Last night I couldn't fall asleep. You know when you get those illuminating moments which finally make you realize the seriousness of a situation? Well I got one of those at 1.30pm. It finally occurred to me that I'm about to make a radical change in my life and I started really panicking. But they say "sleep on it!" and fortunately morning brought some lightness to the situation. Here I am all excited again about this new chapter of my life.
I haven't written much about my application process as I wasn't sure I could really make it. London wasn't my first choice. I was convinced for long that I'd apply to Politecnico, a very good university for architecture and design in Milan. The very famous architects like Gae Aulenti and Renzo Piano are some of the ex-students of POLIMI. But unfortunately the career options in Italy are not that promising for a young architect, especially if without any connections. And even if you do find a job the odds are small that you're actually going to practice your architectural skills... unless your name is Fuksas (check out his website to understand what I mean). For an instance, for some period actually, Berlin and Barcelona ran through my mind. Even Helsinki sounded sweet as it's so near to Tallinn and it would have been as if I had moved back home. But there was one problem: the language. And this is how London came into the scene.
I started doing some serious research about two years before the application deadline. There were million things I needed to sort out. First of all it was clear I needed to take IELTS test (International English Language Testing System). I didn't attend the preparation courses but I bought the IELTS test book, I warmly suggest it! It was very helpful, without it I would have found myself totally unprepared. It went well and I got 7.5 out of 10. After this serious questions were to be resolved:
1. What unis?
There are many very good universities all over UK for studying architecture like Bath, Sheffield, Cardiff and Nottingham, for example. But I was interested in London and so I continued digging the ranking lists. The Sunday Times has some pretty good university overviews and rankings.
You can also try http://www.thecompleteuniversityguide.co.uk/
There was another thing to keep in mind: every university has its own teaching philosophy. Some schools give importance to the engineerical and technical side, others concentrate more on design, others again teach architecture as the highest form of intelligent art (The Bartlett!). For this you can find some help from the forum called The Student Room. Otherwise you can get a picture by simply reading the university prospectus. I personally was looking for universities which point on creativity. Here is my top 4:
-University College of London (the Bartlett).
-London Metropolitan University aka MET.
2. The next step is to understand how does the application process look like.
If you're about to take an undergraduate course than UCAS resolves all your problems. You just have to register, pay a small amount for the service, fill your CV, write a personal statement, get a reference letter from a teacher (or any other person who knows you well but isn't your family is good enough too) and finally choose the universities where you want to apply. You can choose up to 5.
Keep in mind that personal statement is the crucial element of the whole process. It's about selling yourself as well as you can. Without esagerating, of course.. Once finished let different people read it and give you back some honest critique. You need some time to perfection the letter. If I'd have sent the first letter I wrote I wouldn't probably get in.

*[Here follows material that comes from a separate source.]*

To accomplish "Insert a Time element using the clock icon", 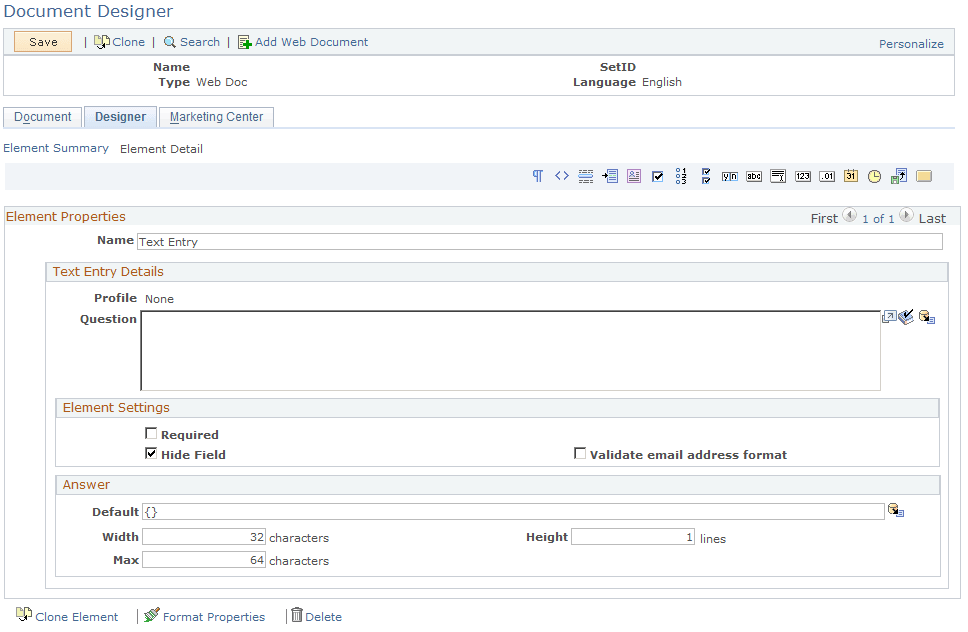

3. What are the entry requirements?
This was simple. Usually all the unis have information about entry requirements on their website. After you applied the universities, if interested in you, contact you directly by email and give you the instructions. The ones I chose wanted to see a portfolio with my works.
4. What's next?
This time the decision is communicated to you through the UCAS Tracking system. If you're not refused you can get two type of offers: the unconditional and the conditional. I got two conditional offers: by MET and Westminster. I had to obtain 70/100 on my State exams and have minimum 6.0 as the IELTS test result.
I chose Westminster as it was my second choice after UCL. It is much more difficult to enter in UCL as, before seeing your portfolio, they send you a task. The task consists in five works/sketches that you must do in 20 days. The competition is really high so you must be really good to get in!
Hope you appreciated my post about the application process. When I first started my research I was really confused and it took me a lot of time to sort out the things because I was also undecided whether I'd need to do a foundation course or if I should choose interior design instead. But in the end thanks to the help of few of my friends who have all been through it I managed to clear my mind and here I am.. going to London!
For any questions feel free to contact me on: email@example.com
Sometimes a big doubt turns out to be just a small stupid question mark! ;)
With this post I want to thank especially my dear friend Maris who gave me all the moral support (and not only) that I needed!